The retention is for session or for maximum six months.
9 . DATA SUBJECT’S RIGHTS | COMPLAINT WITH THE DATA PROTECTION AUTHORITY
You may exercise your rights as expressed in Articles from 15 to 22 of the GDPR, by contacting the Data Controller at the email address info@artgroup-spa.com. You have the right, at any time, to request the data Controller to access, rectify, cancel your personal data or limit their processing and the right to the portability of your data. In addition, you have the right to object, at any time, to the processing of your data based on legitimate interest and, in the cases provided, you have the right to revoke the consent given without affecting the lawfulness of the processing based on the consent before revocation.

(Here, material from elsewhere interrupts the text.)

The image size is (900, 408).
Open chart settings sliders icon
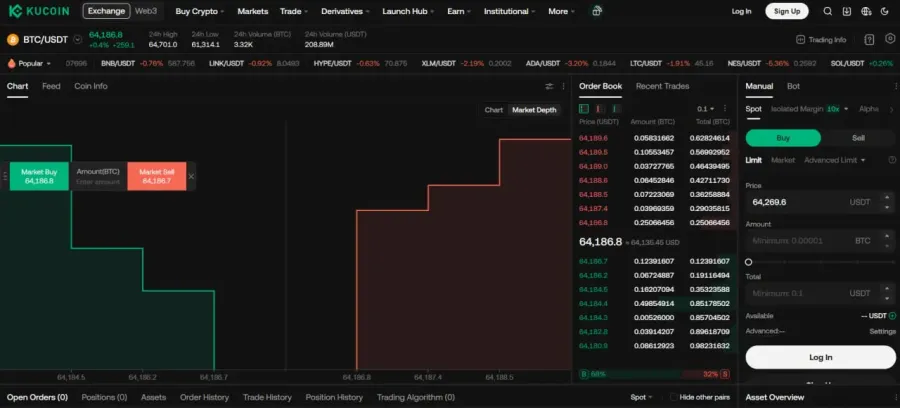549,86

Without prejudice to any other administrative and judicial remedy, if you believe that the processing of data concerning you violates the provisions of the GDPR, you have the right to lodge a complaint with the Italian Data Protection Authority (https://www.garanteprivacy.it/web/guest/home_en). In the case of a request for data portability, the Data Controller will provide you with the personal data concerning you in a structured, commonly used and machine- readable format, without prejudice to paragraphs 3 and 4 of Article 20 of Regulation (EU) 2016/679
10. CHANGES OF THE PRIVACY POLICY
The Data Controller reserves the right to modify, update, add or remove portions of the current Privacy Policy at his discretion and at any time. For this reason, this privacy policy contains an indication of the last update.